RECORD EXTRACTS:

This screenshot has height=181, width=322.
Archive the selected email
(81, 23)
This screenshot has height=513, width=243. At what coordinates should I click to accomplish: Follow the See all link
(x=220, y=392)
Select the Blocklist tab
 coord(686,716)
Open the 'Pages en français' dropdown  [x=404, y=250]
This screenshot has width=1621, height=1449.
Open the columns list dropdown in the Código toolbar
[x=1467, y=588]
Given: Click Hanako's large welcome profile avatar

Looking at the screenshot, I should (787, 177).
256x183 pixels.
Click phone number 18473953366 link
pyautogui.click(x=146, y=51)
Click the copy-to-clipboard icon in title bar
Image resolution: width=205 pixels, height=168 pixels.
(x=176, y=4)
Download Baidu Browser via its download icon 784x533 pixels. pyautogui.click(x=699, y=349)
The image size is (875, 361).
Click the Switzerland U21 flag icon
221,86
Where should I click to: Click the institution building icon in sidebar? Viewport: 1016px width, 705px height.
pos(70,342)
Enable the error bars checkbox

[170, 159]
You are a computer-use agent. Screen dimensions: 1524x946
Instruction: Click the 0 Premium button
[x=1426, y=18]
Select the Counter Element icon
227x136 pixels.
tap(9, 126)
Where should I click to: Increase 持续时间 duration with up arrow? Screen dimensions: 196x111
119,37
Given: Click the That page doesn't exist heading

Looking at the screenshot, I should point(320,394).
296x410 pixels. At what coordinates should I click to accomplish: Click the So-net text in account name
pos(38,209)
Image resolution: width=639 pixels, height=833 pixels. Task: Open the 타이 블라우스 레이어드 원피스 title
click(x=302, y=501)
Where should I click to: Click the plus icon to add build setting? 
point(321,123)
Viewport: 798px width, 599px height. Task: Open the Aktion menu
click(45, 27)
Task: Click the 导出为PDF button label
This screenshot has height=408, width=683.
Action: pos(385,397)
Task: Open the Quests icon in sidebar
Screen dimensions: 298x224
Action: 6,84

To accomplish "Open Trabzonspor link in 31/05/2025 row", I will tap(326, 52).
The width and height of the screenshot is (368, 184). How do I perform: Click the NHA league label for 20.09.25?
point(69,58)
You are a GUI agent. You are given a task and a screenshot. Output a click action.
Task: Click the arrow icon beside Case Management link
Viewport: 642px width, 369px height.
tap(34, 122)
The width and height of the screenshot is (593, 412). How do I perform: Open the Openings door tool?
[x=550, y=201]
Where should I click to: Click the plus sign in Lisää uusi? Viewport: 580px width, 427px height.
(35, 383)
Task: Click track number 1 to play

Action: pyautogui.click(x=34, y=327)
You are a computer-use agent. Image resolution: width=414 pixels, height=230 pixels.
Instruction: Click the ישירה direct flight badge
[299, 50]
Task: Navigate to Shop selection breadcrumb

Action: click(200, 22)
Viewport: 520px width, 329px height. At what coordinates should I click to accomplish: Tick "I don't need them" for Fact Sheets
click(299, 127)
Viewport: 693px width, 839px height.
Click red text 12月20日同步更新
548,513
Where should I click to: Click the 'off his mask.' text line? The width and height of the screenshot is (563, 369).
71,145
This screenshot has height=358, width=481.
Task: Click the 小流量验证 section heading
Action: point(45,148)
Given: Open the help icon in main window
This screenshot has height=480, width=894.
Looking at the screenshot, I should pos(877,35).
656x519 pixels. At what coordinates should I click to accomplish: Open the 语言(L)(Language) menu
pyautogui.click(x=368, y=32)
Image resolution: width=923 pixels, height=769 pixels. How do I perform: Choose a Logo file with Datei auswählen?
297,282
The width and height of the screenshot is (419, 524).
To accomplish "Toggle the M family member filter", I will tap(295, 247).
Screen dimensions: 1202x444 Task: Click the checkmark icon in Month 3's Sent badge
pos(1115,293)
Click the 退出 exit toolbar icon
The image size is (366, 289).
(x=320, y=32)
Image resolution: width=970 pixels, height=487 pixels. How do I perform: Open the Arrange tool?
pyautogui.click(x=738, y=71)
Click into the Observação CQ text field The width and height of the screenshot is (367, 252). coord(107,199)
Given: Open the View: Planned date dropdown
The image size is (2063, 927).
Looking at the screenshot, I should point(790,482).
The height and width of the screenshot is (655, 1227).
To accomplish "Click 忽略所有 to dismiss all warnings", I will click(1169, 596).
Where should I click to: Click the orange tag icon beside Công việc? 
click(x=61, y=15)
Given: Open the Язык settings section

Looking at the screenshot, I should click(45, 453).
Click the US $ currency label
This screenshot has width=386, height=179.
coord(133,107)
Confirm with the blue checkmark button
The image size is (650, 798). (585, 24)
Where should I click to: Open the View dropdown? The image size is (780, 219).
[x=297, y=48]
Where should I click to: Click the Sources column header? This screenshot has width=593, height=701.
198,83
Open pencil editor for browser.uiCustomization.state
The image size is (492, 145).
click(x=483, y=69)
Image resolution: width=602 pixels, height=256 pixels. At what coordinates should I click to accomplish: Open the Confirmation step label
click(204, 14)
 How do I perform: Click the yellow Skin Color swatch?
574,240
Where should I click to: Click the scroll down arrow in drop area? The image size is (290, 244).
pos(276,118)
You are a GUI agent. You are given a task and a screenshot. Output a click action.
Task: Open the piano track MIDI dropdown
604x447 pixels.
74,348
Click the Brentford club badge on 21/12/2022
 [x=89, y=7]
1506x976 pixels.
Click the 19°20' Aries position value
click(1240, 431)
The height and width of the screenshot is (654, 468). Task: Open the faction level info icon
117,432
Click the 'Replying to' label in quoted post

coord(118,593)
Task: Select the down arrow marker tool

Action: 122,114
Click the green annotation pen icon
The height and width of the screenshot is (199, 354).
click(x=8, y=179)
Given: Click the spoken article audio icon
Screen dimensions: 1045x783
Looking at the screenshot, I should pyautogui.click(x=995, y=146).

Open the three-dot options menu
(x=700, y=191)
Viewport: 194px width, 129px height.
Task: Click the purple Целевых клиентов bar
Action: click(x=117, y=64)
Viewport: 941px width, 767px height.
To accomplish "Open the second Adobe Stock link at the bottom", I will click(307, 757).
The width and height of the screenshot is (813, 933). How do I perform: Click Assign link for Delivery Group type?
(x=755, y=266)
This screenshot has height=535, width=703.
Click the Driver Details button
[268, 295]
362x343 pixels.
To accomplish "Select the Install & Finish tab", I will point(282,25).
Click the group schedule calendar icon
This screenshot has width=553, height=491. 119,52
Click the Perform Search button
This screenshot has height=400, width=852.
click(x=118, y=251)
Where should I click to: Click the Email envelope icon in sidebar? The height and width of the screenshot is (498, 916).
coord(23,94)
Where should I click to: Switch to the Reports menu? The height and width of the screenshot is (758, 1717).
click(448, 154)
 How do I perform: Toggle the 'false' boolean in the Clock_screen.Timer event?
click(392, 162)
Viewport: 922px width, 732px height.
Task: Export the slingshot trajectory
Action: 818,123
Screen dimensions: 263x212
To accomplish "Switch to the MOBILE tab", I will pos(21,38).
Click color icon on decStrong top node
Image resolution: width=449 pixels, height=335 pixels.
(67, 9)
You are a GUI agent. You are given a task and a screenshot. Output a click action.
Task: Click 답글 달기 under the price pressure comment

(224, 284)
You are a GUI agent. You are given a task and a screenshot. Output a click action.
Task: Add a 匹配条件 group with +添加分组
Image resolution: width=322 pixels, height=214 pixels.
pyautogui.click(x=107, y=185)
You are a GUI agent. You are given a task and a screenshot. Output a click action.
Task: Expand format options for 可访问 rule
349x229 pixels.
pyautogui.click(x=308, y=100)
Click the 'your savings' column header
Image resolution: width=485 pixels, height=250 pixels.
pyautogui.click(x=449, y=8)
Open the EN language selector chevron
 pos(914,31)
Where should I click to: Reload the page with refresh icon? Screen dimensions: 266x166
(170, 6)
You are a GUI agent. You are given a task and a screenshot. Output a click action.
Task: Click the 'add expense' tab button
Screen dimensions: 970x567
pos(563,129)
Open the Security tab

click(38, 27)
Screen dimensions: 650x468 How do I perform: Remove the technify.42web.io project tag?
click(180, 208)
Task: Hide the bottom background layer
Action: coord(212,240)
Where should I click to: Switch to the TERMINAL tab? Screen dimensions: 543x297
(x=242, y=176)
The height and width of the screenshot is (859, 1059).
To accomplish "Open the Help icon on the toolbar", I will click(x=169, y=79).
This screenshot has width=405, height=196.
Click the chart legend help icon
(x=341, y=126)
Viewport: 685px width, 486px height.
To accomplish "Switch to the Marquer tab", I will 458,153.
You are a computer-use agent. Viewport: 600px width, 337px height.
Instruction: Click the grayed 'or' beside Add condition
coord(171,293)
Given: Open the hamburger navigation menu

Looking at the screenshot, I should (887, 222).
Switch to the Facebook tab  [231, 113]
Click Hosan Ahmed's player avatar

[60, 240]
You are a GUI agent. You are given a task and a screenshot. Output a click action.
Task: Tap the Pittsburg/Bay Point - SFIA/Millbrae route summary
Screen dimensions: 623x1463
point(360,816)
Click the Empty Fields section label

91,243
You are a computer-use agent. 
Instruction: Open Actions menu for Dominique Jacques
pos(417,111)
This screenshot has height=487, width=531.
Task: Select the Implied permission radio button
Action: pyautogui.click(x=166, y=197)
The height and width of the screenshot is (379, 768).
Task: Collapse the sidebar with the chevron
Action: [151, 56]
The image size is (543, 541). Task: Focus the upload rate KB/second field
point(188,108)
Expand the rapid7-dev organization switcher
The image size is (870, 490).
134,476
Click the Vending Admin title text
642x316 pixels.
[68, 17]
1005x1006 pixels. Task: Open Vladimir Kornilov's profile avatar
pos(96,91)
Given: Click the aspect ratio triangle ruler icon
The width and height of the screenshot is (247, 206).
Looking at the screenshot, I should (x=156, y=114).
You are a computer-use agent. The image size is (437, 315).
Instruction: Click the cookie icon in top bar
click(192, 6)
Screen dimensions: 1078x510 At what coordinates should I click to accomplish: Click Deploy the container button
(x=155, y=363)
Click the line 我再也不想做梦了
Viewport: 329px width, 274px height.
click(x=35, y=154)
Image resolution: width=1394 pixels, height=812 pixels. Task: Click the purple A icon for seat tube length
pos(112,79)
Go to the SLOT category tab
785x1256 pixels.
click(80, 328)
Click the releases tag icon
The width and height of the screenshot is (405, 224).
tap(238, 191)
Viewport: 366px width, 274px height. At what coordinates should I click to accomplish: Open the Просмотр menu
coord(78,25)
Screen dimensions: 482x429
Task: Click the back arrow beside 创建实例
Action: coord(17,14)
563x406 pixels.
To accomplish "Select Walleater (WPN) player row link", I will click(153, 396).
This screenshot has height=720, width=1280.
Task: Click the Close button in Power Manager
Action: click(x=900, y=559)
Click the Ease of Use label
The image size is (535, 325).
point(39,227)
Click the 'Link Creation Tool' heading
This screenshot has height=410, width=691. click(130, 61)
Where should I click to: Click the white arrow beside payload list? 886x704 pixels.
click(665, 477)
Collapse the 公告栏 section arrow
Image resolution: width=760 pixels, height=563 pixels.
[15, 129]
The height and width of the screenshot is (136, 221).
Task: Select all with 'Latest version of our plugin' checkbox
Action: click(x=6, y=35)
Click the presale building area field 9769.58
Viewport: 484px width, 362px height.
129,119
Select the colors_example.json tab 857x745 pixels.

TRY IT:
Retype, without any change, the lines from the one containing "Click the presale building area field 9769.58" through the final line of the material above, and no others.

OUTPUT FOR THIS TASK:
Click the presale building area field 9769.58
Viewport: 484px width, 362px height.
129,119
Select the colors_example.json tab 857x745 pixels.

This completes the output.